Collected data
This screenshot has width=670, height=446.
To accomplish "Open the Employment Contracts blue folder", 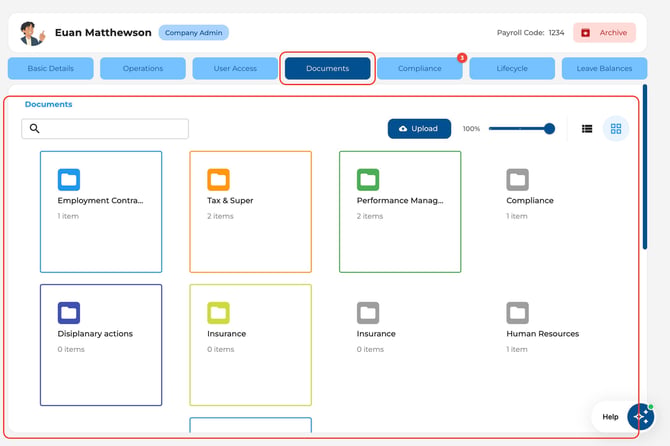I will point(101,211).
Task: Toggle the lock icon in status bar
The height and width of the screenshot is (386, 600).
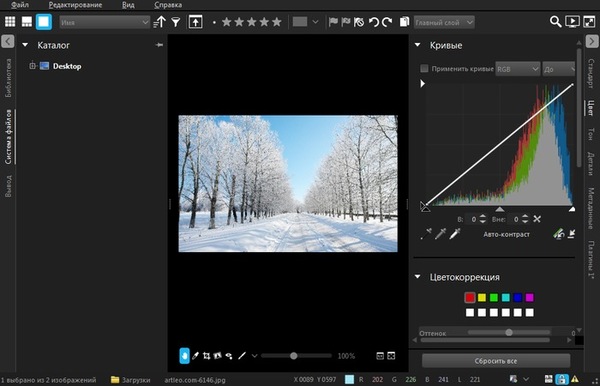Action: (x=561, y=379)
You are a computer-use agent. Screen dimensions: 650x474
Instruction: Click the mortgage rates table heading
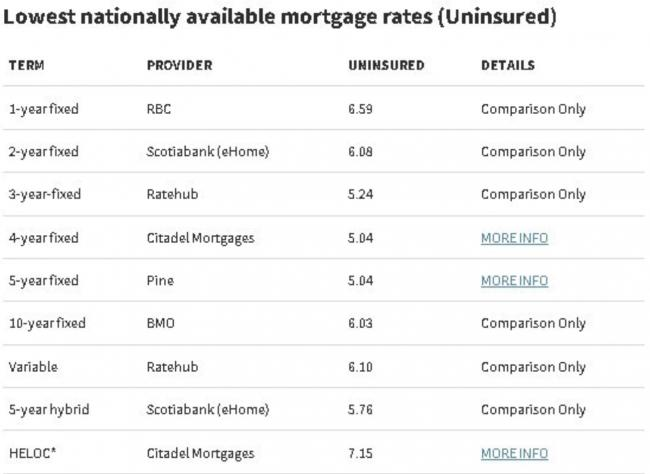coord(280,18)
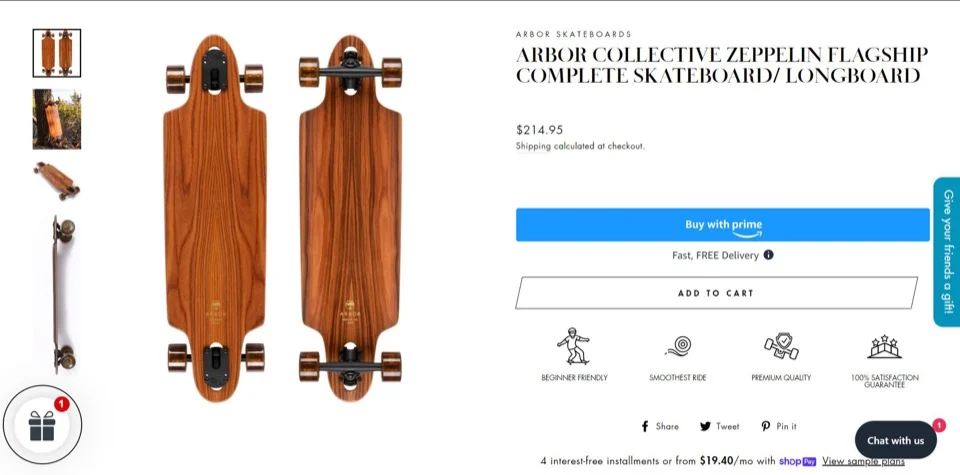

### Assignment
Nothing but the lines from the one containing "Task: Toggle the lock icon in status bar" through the final line of the records, both included and copied exactly, should appear in the answer; pictures stay out.

### Answer space
Task: Toggle the lock icon in status bar
The height and width of the screenshot is (386, 600).
Action: (x=561, y=379)
You are a computer-use agent. Screen dimensions: 650x474
Instruction: Click the mortgage rates table heading
coord(280,18)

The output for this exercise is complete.